Author: Operations Coordination Centre
First Published: DRAFT
Last Update: 2009-02-16 by AntonioRetico
Last Content Review: 11-Feb-2009
Expiration: 31-Oct-2009 (after this date please contact the author and ask for a review)
Guidelines and procedures to manage critical incidents in production caused by middleware updates
This document is addressed to EGEE release managers and operations managers involved in the process of releasing the gLite middleware. For sake of brevity they are from now on referred to as Release Manager and Operations Manager.
The document contains operational guidelines and procedures to be used to evaluate and handle issues in production caused by a malfunctioning of the middleware. In particular it provides hints and methods to manage critical incidents, meaning with critical those incidents which may require the adoption of emergency procedures like roll-back or fast-tracked releases.
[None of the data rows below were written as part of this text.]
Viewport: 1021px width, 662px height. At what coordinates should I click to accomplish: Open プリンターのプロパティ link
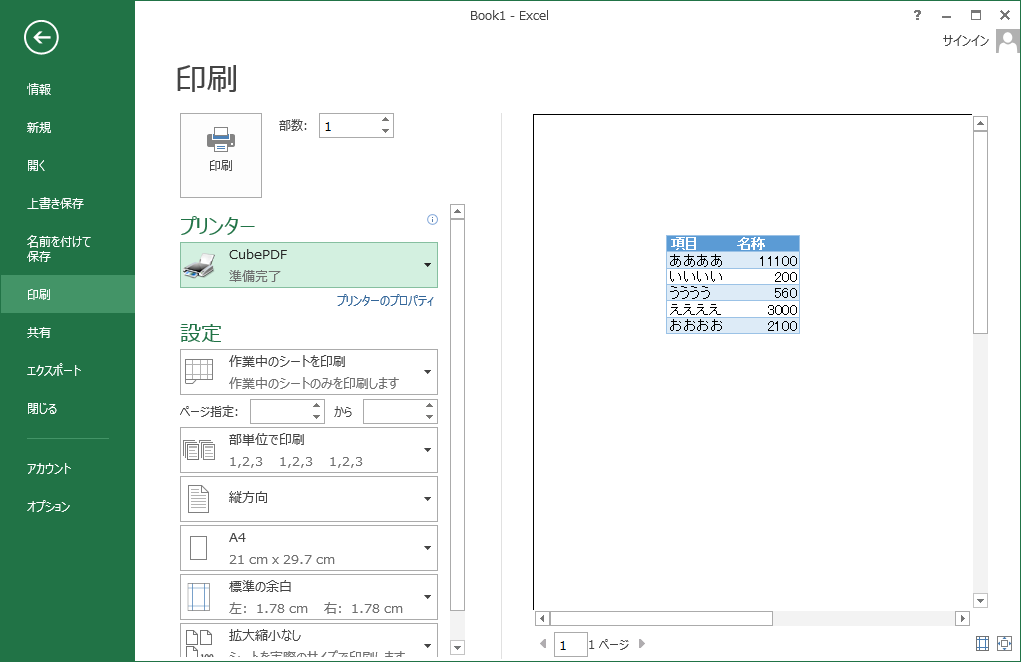[385, 301]
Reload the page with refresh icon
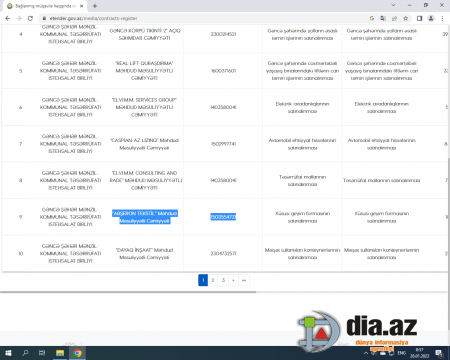Viewport: 450px width, 360px height. [30, 18]
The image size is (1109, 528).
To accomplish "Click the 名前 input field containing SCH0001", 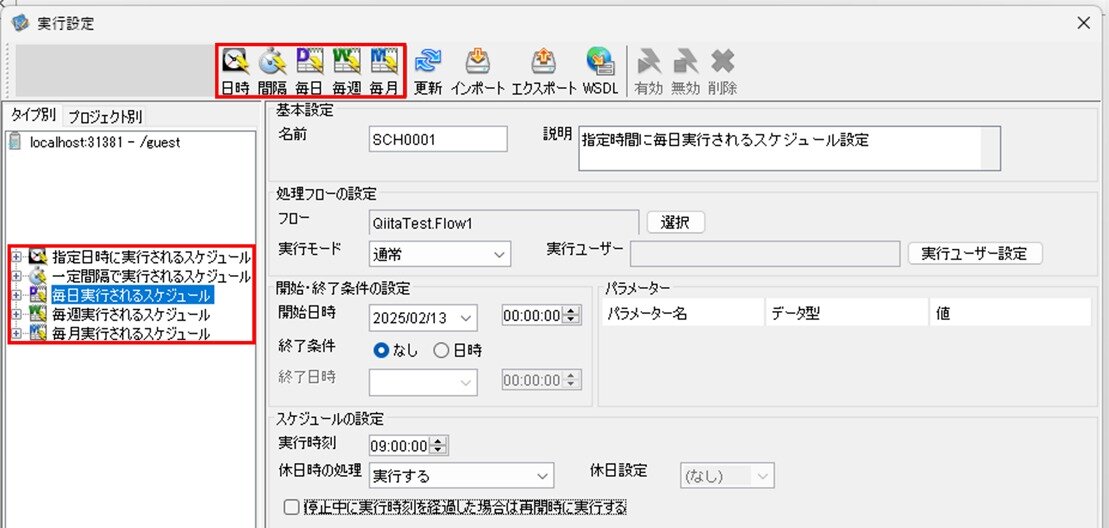I will (438, 139).
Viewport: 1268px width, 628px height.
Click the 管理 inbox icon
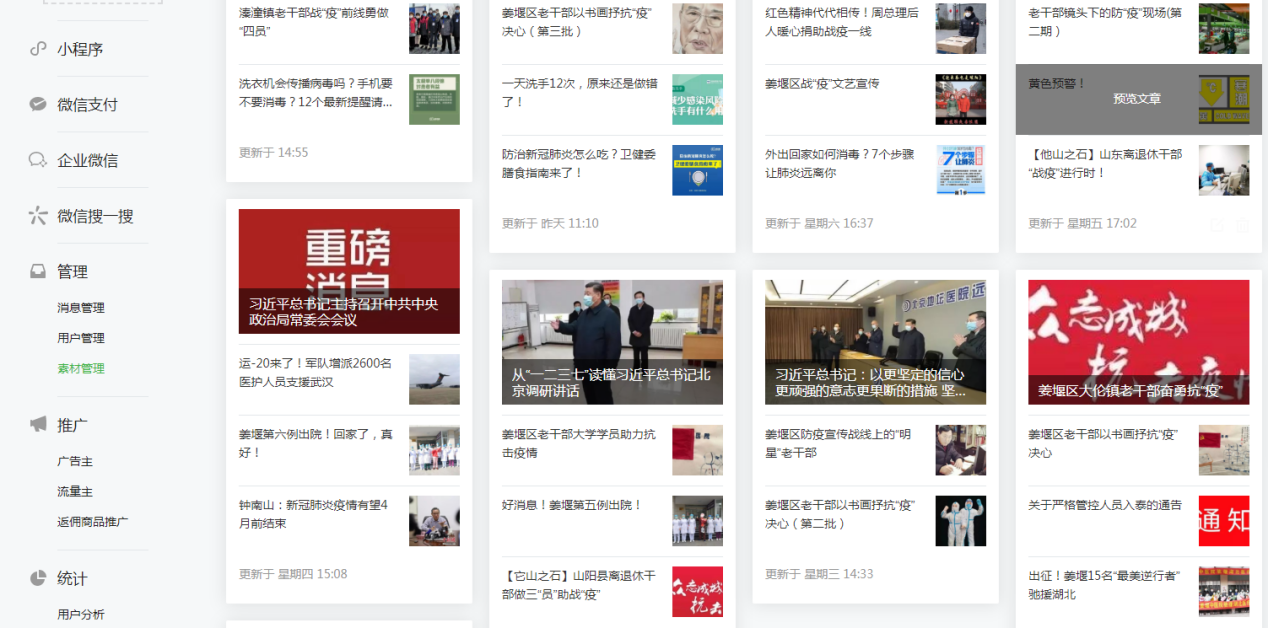pos(38,271)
The handling of security incidents is out of the scope of this document. This case is covered by the the Grid Security Incident Handling and Response Guide issued by the Joint Security Policies Group (JSPG ) .
It is worth pointing out though that within the follow-up of a security incident sometimes fast-tracked releases and/or roll-back of the middleware in production may be required, in which case the relevant procedures referenced in this document may be applied. In that case however the Release Manager and Operations Manager act according to the directives of the JSPG and they don't take active part in the decision process, unless they are requested.
Introduction
In a complex infrastructure like a world-scale grid incidents in production due to middleware malfunctioning/misconfiguration happen every days. For example, during the year 2008 an average of 2 issues per day were reported within the WLCG production service which could be associated to bugs affecting the integrated middleware distribution.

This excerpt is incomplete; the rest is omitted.